The dealership purchased a new technological tool from the Cleveland-based Pay Technologies that promised a far superior alternative to the confrontational repossessions of yesteryear. Pay Technologies’ product was known as the WebTeckPlus, a system that allowed car dealers to install “a small black box, about the size of a deck of cards, cleverly concealed underneath a vehicle’s dashboard.” The devices were controlled remotely via a central Web site that relayed signals over a wireless network to the cars’ black boxes. When activated, the signal allowed the dealership to “disable a car’s ignition system or trigger the horn to begin honking,” a nice, if not too subtle, way to remind owners their payment was overdue. Texas Auto Center began slowly installing the boxes in its entire fleet, and before long more than eleven hundred cars had the system in place. In charge of administering the new high-tech repo management system was Omar Ramos-Lopez, a young credit collector at the dealership with an affinity for technology.

All seemed to work well with the new system until February 2010, when suddenly a few of Texas Auto Center’s customers’ cars just stopped running and would not restart. They had no idea why. A check of company records indicated that the clients were all current with their payments. Throughout the day, the number of complaints began to increase, and by the fifth day more than a hundred owners had flooded the dealership with their irate grievances. What was going on?

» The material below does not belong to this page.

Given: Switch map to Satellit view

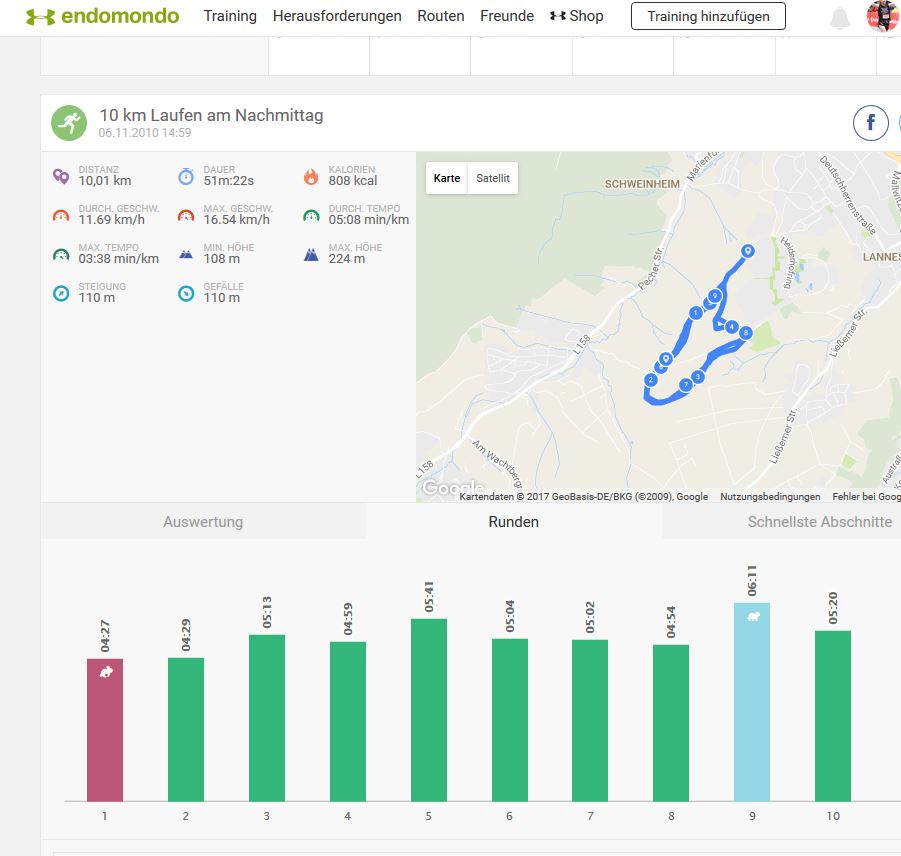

Customers throughout Texas suddenly had their cars bricked, completely un-drivable and unable to start. Randomly, in the middle of the night horns began honking out of control around the city of Austin, and police were called with numerous noise complaints. When the cops arrived, they discovered the horns could not be shut off until physically disconnected from their car battery cables. Worse, these hundred customers found themselves without transportation, forced to miss work and desperately needed paychecks.

Though the incident was initially dismissed as a “systemic mechanical failure,” something much more nefarious was at play. An intruder illegally accessed Texas Auto Center’s Web-based remote vehicle immobilization system and one by one began turning off their customers’ cars throughout the city. Attempts by the dealership to turn the cars back on were stymied because the hacker had also altered the records in its database, changing vehicle identification numbers and replacing the names of legitimate customers with those of celebrities, such as the long-dead rapper Tupac Shakur and the pop star Jennifer Lopez.

Clearly something was amiss, and eventually suspicions fell upon twenty-year-old Omar Ramos-Lopez, who had been fired from the dealership in the days prior to the widespread vehicular paralysis for “not meeting company standards.” Law enforcement officials alleged Ramos-Lopez used his knowledge of his former employer’s system and the password of a former co-worker to exact revenge for his firing by disabling cars en masse throughout Austin. The police investigation showed that the former collection agent logged in to Pay Technologies’ servers in Ohio from the AT&T broadband network leading to his home. Ramos-Lopez was arrested and charged with felony breach of a computer system.

As for Texas Auto Center, it is far from unique in its decision to install remote repo-man technology in its vehicles; today there are more than two million cars with the technology. There are tens of millions of vehicles around the world that can be controlled one way or another online, with thousands more being added to the global information grid every day. With such black boxes installed in more and more automobiles, it is becoming increasingly clear that there may be more back doors in your car than you ever realized.